ひとつの時代が、静かに終わりを迎えようとしている。
モハメド・サラーが2025-26シーズンをもってリバプールを去ることが発表されました。
歓喜と栄光に満ちた9年間は、クラブの歴史に確かな輪郭を残し、それが消えることはありません。
2017年の夏のこと、アンフィールドにやってきた一人のウインガーは、やがてクラブに幾多の栄光をもたらす存在となりました。
モハメド・サラー。
その名は今や、リバプールの歴史と切り離して語ることができません。
彼がピッチに立てば、ゴールが生まれる。
その繰り返しの中で積み重ねられた255ゴールという数字は、単なる記録ではなく、数えきれない歓喜の瞬間そのものでもあります。
クラブ歴代得点ランキング3位という事実は、その重みを雄弁に物語るもの。
プレミアリーグ、チャンピオンズリーグをはじめとする数々のタイトル。
サラーはその中心に立ち、勝利の景色を幾度となくアンフィールドにもたらしてきました。
そして、あの時代を語るうえで欠かせないのが、ロベルト・フィルミーノ、サディオ・マネとともに築いた“フロントスリー”の存在です。
役割に縛られず、互いを感じながら動き続けた3人の関係性は、ただ強力だったという言葉では足りないほどに美しく、そして決定的でした。
長くフットボールを見て来た中で、モー、ボビー、サディオの3トップは世界最強だ!と、私は確信していたし、もしかしたらリバプール史上最高のトリオだったかもしれません。
今回の発表は、サポーターへの敬意と感謝から、できる限り早く伝えられたものだとされています。

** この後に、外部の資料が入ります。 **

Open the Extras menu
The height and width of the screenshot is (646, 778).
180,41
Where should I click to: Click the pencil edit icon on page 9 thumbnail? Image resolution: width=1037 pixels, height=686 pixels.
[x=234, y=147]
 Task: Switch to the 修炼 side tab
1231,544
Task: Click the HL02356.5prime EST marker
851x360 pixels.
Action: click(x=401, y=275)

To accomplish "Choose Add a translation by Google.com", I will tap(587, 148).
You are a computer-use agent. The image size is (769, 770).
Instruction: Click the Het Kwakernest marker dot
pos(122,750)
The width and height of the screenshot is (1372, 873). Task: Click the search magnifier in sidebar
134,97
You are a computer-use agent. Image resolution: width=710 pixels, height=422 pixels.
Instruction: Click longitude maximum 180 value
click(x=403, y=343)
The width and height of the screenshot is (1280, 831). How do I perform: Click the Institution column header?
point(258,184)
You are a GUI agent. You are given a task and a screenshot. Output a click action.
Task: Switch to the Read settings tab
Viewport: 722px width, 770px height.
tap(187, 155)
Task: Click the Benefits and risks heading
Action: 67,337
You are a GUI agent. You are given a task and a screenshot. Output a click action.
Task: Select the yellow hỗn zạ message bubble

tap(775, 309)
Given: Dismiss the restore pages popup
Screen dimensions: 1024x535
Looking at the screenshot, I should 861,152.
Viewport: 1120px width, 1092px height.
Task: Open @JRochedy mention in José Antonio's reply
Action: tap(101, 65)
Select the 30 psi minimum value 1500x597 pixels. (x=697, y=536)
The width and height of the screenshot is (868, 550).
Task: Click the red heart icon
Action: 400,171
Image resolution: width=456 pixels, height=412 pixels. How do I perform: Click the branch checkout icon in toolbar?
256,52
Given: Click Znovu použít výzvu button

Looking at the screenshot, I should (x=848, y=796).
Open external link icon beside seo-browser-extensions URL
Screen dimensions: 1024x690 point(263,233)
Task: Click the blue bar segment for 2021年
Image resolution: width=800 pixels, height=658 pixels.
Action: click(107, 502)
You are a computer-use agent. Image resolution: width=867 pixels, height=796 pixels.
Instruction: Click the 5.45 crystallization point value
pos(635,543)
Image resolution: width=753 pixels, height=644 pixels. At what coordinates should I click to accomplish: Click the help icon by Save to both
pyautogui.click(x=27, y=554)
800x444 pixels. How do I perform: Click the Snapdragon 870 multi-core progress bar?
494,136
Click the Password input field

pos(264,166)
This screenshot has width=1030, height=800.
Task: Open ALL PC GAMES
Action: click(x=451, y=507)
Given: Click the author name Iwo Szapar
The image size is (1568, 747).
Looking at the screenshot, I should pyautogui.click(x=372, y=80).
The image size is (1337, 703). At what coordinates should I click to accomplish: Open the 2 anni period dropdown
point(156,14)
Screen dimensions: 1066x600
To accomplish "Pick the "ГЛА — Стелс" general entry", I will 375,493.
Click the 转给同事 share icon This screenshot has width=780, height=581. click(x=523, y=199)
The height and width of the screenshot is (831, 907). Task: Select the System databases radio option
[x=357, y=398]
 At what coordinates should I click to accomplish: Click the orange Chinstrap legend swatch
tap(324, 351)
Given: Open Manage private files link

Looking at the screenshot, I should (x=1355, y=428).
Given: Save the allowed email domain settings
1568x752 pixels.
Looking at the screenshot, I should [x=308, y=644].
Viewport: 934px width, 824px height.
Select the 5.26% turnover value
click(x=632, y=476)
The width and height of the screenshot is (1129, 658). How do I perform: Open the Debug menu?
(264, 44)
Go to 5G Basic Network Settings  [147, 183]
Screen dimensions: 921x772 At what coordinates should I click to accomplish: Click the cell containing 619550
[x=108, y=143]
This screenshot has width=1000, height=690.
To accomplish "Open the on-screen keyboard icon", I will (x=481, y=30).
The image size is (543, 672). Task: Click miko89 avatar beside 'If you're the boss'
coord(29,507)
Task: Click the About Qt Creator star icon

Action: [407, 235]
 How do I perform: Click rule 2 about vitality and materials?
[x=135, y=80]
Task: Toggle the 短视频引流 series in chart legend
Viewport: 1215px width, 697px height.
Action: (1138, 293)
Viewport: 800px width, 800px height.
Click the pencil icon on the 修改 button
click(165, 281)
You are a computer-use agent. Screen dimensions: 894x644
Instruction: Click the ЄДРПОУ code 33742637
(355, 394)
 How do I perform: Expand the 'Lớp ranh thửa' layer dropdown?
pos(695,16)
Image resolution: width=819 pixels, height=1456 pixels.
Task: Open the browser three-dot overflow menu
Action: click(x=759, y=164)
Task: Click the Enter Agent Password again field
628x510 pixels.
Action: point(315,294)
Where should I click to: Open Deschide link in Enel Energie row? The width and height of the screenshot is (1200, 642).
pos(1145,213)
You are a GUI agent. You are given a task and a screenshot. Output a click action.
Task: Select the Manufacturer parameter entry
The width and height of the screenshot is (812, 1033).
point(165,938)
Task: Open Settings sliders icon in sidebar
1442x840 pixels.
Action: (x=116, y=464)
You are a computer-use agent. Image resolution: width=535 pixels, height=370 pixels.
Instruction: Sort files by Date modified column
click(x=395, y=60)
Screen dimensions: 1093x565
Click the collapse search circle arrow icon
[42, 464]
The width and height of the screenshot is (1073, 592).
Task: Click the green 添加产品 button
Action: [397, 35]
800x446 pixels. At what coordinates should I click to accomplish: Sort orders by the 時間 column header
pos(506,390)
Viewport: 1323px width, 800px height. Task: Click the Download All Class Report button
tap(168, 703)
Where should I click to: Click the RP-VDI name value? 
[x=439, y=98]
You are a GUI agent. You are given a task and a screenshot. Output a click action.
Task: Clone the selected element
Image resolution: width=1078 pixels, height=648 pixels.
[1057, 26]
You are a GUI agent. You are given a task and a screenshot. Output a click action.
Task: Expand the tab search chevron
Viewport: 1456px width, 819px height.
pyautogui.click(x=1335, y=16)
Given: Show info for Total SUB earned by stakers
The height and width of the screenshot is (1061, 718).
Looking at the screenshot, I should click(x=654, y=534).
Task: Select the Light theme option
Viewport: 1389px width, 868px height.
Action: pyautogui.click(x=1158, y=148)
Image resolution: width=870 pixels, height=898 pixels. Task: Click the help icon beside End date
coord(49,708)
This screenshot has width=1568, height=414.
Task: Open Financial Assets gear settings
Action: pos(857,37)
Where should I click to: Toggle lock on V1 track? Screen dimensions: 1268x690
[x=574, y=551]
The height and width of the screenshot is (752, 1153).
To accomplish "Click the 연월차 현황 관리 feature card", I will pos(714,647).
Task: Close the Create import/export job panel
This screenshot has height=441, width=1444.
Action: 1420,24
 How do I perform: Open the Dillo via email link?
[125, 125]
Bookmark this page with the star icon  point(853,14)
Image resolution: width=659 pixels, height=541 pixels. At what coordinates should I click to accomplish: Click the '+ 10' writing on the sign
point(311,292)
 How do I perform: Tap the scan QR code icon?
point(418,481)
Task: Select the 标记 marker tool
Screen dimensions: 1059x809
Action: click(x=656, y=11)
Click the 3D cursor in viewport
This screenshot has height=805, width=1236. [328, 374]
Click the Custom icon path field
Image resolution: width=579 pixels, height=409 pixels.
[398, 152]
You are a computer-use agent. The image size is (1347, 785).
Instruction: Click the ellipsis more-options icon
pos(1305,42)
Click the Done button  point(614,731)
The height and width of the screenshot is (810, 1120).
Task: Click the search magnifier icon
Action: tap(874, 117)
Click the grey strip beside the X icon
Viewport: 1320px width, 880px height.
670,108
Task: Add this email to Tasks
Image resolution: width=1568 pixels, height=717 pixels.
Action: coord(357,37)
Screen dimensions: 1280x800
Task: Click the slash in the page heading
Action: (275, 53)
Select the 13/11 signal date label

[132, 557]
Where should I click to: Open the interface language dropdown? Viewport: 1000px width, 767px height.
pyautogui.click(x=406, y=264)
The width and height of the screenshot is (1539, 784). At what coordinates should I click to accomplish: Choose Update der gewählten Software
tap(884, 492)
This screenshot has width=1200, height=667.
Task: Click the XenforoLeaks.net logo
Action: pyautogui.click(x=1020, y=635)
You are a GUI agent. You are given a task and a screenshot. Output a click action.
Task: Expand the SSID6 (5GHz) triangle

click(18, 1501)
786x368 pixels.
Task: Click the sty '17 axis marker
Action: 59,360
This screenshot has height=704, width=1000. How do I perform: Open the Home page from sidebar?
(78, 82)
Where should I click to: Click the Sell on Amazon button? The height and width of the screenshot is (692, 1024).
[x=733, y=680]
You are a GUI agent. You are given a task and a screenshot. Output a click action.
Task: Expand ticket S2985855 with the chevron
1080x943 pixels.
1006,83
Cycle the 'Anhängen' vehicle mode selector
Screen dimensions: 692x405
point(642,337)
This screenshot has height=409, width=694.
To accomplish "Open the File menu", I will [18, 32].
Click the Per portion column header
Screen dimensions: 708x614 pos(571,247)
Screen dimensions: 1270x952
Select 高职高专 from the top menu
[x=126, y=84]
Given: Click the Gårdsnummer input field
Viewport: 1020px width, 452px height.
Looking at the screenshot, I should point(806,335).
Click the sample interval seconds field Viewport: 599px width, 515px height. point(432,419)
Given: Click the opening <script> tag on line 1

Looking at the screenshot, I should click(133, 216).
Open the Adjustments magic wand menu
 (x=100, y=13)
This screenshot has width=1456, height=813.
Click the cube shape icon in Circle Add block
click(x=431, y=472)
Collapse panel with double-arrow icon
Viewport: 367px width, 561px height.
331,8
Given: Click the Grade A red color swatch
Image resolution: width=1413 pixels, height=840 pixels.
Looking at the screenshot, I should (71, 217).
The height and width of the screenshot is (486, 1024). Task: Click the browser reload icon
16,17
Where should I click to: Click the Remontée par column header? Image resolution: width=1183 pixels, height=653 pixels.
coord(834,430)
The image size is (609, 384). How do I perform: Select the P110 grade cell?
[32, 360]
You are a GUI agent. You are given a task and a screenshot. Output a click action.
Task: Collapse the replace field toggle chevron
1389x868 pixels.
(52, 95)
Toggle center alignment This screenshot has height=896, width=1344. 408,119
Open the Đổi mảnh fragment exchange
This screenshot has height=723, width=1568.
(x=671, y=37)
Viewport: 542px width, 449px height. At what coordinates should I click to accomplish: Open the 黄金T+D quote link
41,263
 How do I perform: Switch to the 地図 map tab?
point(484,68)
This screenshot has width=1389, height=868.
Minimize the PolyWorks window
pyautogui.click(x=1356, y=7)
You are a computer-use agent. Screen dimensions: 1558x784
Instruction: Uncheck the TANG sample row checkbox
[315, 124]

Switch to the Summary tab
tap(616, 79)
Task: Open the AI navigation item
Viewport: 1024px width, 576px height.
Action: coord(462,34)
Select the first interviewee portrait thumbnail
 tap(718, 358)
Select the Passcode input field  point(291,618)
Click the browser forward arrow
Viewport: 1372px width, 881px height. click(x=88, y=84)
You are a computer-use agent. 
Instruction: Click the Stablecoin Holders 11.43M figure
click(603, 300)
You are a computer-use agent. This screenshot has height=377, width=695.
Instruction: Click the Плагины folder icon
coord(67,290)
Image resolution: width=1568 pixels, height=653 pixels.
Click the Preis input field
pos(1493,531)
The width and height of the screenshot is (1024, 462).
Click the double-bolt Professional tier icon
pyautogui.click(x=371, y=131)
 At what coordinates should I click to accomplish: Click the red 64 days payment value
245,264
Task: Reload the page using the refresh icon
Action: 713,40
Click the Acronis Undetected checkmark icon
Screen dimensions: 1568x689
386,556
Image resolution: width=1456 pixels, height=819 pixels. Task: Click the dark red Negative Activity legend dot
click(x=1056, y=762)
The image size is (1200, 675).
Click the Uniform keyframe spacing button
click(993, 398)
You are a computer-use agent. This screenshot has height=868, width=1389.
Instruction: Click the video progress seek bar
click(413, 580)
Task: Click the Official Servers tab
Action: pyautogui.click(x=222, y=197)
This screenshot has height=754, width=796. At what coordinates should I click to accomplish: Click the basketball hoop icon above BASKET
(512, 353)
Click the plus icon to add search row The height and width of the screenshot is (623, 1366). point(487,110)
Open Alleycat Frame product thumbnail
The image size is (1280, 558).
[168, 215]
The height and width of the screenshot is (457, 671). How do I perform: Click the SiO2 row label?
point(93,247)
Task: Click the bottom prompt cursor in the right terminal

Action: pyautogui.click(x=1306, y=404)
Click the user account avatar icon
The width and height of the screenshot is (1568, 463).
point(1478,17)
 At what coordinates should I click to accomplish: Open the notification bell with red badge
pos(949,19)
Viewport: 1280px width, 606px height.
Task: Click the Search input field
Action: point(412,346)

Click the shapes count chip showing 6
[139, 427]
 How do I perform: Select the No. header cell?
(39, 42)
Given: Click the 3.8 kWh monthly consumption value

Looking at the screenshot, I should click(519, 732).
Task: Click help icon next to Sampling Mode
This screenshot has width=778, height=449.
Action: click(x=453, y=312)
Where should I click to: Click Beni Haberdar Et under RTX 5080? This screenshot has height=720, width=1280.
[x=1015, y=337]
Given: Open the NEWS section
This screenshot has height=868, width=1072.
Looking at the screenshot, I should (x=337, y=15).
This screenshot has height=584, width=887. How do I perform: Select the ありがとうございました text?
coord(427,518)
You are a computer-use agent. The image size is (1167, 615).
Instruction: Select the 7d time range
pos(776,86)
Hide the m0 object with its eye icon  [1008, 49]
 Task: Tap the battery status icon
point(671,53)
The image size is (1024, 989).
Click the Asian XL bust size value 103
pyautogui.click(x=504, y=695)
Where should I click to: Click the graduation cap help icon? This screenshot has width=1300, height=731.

その選択にもまた、サラーという選手の在り方が滲みます。
もっとも、すべてが終わったわけではありません。
今シーズンはまだ続いており、彼自身も最後まで最高の結果を求めて戦う姿勢を崩してはいません。
別れを語るには、まだ少し早いのかもしれません。
ただ、それでも確かに言えることがあります。
サラーがいたこの9年間は、リバプールにとって紛れもなく“ひとつの大きな時代”だったということです。